Linkerd - Service Mesh Overview¶
Category: Kubernetes Tags: linkerd, service-mesh, kubernetes, microservices, security, observability
Introduction to Linkerd¶
Linkerd is a lightweight, open-source service mesh for Kubernetes that provides runtime debugging, observability, reliability, and security for microservices.
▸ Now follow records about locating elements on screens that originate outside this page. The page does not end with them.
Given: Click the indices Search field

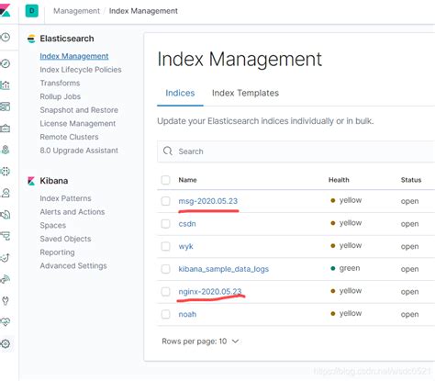Looking at the screenshot, I should [x=296, y=151].
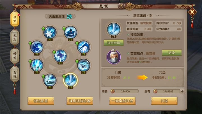This screenshot has height=114, width=202.
Task: Select the white slash skill icon
Action: pos(84,47)
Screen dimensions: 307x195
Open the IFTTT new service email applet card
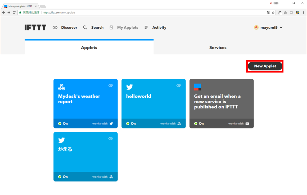tap(221, 102)
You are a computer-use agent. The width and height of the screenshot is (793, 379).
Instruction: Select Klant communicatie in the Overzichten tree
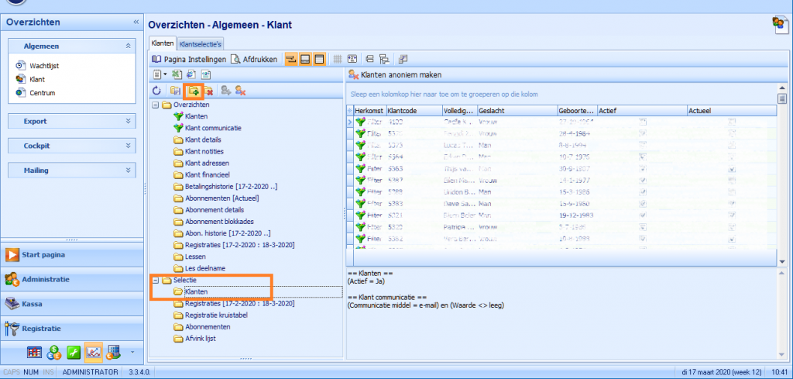[x=213, y=128]
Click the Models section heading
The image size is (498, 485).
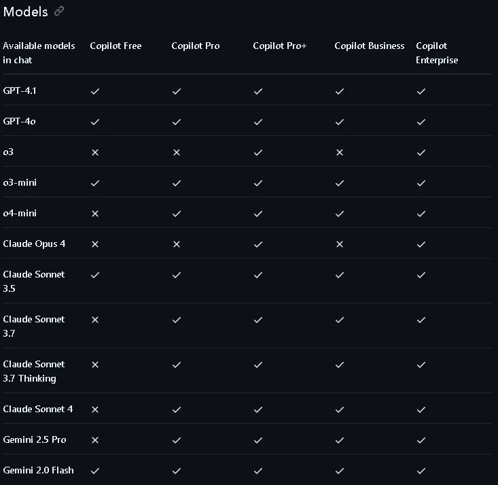25,12
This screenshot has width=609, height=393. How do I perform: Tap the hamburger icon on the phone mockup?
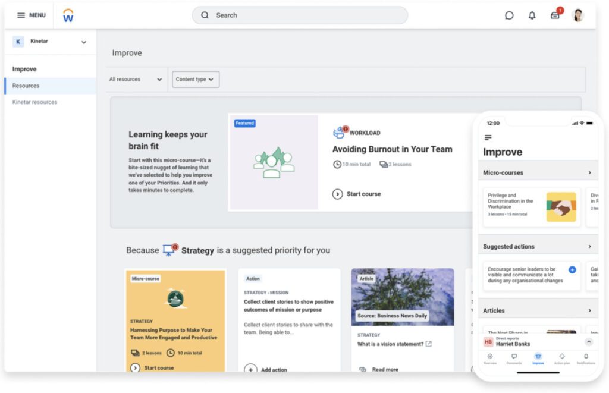point(487,137)
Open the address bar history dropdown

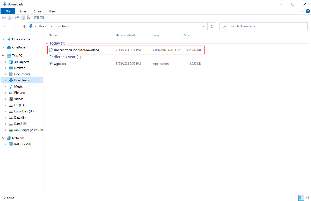(203, 26)
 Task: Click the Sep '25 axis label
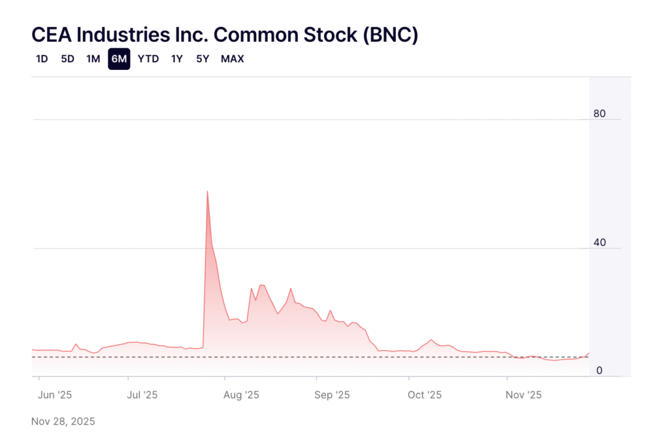point(333,395)
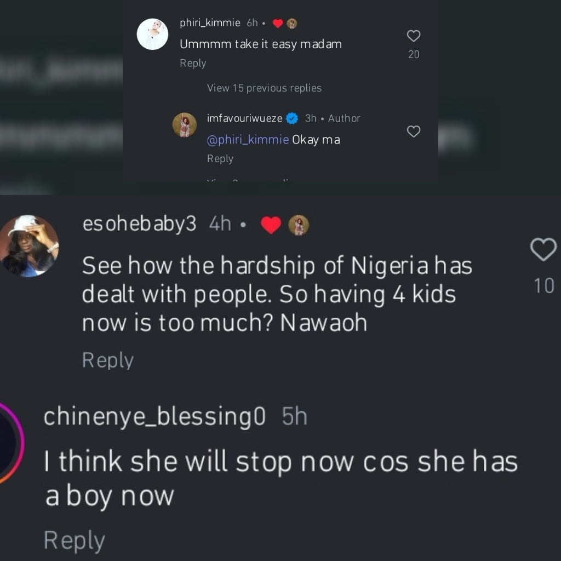Open phiri_kimmie's profile picture
Viewport: 561px width, 561px height.
152,34
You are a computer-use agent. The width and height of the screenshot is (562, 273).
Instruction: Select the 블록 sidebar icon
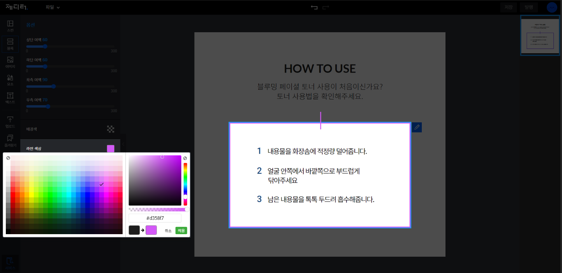click(x=10, y=44)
Unlike Istio, Linkerd focuses on simplicity, performance, and low operational overhead.
Understanding Service Mesh¶
- Definition - A dedicated infrastructure layer that transparently handles service-to-service communication.
- Purpose - Manages reliability, telemetry, and security aspects outside of application logic.
Core Features of Linkerd¶
- Automatic mTLS - Transparent encryption for all pod-to-pod communication.
- Traffic Metrics - Built-in Prometheus integration with minimal configuration.
- Latency-aware Load Balancing - Sends traffic to the fastest available instance.
- Lightweight Architecture - Written in Rust and Go; minimal performance footprint.
- No Custom CRDs - Most configs use native Kubernetes resources.
Installation and Setup¶
Installing Linkerd¶
# Install Linkerd CLI
curl -sL https://run.linkerd.io/install | sh
# Validate your Kubernetes cluster
linkerd check --pre
# Install Linkerd into the cluster
linkerd install | kubectl apply -f -
# Verify installation
linkerd check
# Add Linkerd to a namespace
kubectl annotate namespace default linkerd.io/inject=enabled
# Deploy your services
kubectl apply -f your-service.yaml
Linkerd Commands¶
Key Concepts Summary¶
- Proxy - Lightweight sidecar proxy automatically injected into each pod.
- Control Plane - Manages certificates, proxy config, and metrics.
- Viz - Built-in observability dashboard.
- mTLS by Default - Secure connections between services out of the box.
- Simplicity - No custom resource definitions required.
Best Practices / Tips¶
- Use Viz for observability - Gain instant visibility into traffic.
- Leverage automatic mTLS - No manual config needed for encryption.
- Apply injection namespace-wide - Annotate namespaces instead of individual pods.
- Start with small workloads - Validate performance before scaling up.
- Keep Linkerd updated - Benefit from performance and security improvements.